START Dataset entries

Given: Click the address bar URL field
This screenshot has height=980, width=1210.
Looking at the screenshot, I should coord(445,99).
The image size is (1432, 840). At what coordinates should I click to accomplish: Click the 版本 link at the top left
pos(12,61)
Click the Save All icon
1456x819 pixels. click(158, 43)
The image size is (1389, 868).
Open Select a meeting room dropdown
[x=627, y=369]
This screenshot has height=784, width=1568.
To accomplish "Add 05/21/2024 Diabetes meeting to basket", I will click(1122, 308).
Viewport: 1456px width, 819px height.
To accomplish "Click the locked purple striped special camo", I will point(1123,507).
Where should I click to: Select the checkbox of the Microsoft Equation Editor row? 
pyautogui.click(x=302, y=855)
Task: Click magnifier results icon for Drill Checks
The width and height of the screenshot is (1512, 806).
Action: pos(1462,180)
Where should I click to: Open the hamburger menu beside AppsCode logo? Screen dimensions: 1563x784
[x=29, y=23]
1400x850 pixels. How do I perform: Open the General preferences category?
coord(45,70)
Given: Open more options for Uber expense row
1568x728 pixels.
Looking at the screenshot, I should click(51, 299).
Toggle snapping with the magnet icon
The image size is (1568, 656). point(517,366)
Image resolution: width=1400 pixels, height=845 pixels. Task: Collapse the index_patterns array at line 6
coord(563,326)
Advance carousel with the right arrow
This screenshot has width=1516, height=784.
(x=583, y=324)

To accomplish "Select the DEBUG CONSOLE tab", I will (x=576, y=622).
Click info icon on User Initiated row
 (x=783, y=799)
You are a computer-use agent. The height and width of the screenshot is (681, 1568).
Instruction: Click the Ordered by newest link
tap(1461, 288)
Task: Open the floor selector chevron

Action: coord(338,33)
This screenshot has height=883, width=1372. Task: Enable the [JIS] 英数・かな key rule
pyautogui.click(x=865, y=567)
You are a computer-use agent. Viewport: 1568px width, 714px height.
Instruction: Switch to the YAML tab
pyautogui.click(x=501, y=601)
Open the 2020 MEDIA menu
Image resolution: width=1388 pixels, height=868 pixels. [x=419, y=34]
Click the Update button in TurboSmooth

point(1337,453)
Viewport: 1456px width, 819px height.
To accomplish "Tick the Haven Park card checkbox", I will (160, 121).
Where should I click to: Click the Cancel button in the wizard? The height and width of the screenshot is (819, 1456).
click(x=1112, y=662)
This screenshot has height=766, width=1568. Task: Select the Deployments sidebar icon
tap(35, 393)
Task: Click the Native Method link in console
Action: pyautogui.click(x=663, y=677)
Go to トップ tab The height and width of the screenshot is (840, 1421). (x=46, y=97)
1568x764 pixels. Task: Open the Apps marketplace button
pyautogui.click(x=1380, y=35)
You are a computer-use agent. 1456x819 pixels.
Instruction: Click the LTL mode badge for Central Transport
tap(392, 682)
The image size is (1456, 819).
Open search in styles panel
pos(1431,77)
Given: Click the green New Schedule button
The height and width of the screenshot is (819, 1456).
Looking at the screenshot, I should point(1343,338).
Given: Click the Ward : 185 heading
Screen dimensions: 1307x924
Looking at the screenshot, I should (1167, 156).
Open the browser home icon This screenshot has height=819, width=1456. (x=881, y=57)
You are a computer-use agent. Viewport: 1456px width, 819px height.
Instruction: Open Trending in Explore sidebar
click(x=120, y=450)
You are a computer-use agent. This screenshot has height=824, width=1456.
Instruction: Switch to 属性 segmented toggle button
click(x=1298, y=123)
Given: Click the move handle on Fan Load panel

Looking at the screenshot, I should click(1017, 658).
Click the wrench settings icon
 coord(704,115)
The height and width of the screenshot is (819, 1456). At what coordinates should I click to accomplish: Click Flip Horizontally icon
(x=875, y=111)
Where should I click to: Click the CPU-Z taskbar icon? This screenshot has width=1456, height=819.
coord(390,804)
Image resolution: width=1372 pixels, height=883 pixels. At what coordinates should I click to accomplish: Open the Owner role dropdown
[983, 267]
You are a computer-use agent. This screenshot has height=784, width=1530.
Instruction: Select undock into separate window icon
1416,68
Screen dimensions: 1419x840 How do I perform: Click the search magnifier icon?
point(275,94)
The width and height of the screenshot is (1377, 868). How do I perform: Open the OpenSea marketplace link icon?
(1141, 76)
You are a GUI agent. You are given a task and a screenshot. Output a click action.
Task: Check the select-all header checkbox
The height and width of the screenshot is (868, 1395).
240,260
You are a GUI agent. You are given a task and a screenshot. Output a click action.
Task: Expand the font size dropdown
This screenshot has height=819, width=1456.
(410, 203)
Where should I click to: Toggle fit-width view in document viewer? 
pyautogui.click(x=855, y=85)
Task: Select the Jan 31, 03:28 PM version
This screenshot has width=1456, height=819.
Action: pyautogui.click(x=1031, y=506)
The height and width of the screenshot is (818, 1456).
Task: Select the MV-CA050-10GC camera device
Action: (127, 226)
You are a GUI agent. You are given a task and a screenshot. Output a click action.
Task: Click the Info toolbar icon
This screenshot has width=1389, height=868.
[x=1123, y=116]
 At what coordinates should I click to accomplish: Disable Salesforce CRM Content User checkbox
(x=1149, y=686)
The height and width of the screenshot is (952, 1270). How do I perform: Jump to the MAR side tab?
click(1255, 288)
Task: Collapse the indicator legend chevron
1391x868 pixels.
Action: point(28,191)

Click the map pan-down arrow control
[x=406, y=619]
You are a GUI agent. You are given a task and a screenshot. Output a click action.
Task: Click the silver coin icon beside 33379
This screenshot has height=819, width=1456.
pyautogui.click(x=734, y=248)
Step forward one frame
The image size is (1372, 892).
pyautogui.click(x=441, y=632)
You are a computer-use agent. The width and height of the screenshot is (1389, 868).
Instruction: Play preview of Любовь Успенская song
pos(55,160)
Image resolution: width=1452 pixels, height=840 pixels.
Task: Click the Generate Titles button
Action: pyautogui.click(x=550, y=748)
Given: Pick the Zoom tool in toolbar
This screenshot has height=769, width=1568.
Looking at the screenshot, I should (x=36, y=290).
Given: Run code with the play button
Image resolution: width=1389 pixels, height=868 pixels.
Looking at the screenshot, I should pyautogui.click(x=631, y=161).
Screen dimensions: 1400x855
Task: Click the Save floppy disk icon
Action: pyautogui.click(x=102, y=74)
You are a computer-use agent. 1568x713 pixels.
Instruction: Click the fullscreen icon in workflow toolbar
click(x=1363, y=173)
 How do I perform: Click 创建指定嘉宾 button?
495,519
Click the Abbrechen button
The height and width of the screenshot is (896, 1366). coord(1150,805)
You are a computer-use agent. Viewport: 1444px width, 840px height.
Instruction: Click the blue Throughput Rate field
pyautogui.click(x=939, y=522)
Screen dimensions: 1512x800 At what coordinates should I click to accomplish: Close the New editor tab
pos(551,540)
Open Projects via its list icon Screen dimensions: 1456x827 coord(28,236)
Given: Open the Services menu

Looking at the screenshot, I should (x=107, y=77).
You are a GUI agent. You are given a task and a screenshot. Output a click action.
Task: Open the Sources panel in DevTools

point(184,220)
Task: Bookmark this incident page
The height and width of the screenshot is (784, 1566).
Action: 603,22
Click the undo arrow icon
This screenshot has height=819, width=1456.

END Dataset entries

Everything from the line containing "Given: Open the Services menu" through the last line of the records must be given again exactly; leave out all other lines.

Given: Open the Services menu

Looking at the screenshot, I should (x=107, y=77).
You are a GUI agent. You are given a task and a screenshot. Output a click action.
Task: Open the Sources panel in DevTools

point(184,220)
Task: Bookmark this incident page
The height and width of the screenshot is (784, 1566).
Action: 603,22
Click the undo arrow icon
This screenshot has height=819, width=1456.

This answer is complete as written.